__What you will do__: Scan the data below for the string "Switch". Copy every line where it appears.

[Stored items]
▽
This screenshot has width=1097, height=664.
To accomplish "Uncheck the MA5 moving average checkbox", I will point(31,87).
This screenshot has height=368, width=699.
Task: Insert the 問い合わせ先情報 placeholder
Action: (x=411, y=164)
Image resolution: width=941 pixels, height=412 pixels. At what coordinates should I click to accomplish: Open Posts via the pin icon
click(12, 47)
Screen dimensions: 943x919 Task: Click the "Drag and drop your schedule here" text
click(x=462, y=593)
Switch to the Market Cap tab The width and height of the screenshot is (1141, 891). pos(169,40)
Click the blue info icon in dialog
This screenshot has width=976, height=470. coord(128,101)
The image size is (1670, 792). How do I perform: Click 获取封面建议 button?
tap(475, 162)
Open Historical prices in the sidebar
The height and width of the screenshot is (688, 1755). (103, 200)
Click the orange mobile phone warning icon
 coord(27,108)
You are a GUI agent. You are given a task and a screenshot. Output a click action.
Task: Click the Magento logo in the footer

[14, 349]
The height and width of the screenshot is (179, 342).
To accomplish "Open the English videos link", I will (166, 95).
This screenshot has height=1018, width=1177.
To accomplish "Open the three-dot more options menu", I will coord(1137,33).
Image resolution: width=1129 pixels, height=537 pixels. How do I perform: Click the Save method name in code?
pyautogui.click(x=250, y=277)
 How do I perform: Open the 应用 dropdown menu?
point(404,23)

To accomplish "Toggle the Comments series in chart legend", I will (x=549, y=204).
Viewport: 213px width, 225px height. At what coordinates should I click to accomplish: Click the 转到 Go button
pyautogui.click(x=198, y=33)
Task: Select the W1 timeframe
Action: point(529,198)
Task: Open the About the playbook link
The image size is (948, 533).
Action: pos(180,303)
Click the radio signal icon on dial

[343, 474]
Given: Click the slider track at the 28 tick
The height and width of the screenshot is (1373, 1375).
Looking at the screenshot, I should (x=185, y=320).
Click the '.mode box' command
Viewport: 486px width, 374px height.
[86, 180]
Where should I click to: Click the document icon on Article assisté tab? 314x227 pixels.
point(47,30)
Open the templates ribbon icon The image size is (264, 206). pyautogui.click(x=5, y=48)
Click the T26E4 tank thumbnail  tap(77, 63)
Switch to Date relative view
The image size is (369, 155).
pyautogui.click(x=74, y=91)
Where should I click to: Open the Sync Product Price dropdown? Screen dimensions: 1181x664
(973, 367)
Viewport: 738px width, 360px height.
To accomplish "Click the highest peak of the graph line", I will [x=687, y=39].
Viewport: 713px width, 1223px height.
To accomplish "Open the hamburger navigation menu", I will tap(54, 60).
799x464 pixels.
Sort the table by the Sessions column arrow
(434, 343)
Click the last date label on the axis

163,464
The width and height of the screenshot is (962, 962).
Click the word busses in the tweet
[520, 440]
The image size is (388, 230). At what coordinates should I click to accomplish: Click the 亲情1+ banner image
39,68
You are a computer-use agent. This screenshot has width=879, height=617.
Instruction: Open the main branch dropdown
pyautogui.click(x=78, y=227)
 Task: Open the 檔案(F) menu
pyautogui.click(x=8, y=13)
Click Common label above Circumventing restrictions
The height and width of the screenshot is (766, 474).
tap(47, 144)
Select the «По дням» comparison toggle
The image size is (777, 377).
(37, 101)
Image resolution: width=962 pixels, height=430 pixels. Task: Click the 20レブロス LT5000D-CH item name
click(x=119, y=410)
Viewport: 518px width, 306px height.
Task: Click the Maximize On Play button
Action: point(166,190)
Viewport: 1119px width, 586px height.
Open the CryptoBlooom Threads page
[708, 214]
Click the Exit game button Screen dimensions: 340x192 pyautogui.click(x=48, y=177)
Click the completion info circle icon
△
__Solution to this task__:
Switch to the Market Cap tab The width and height of the screenshot is (1141, 891). pos(169,40)
Switch to Date relative view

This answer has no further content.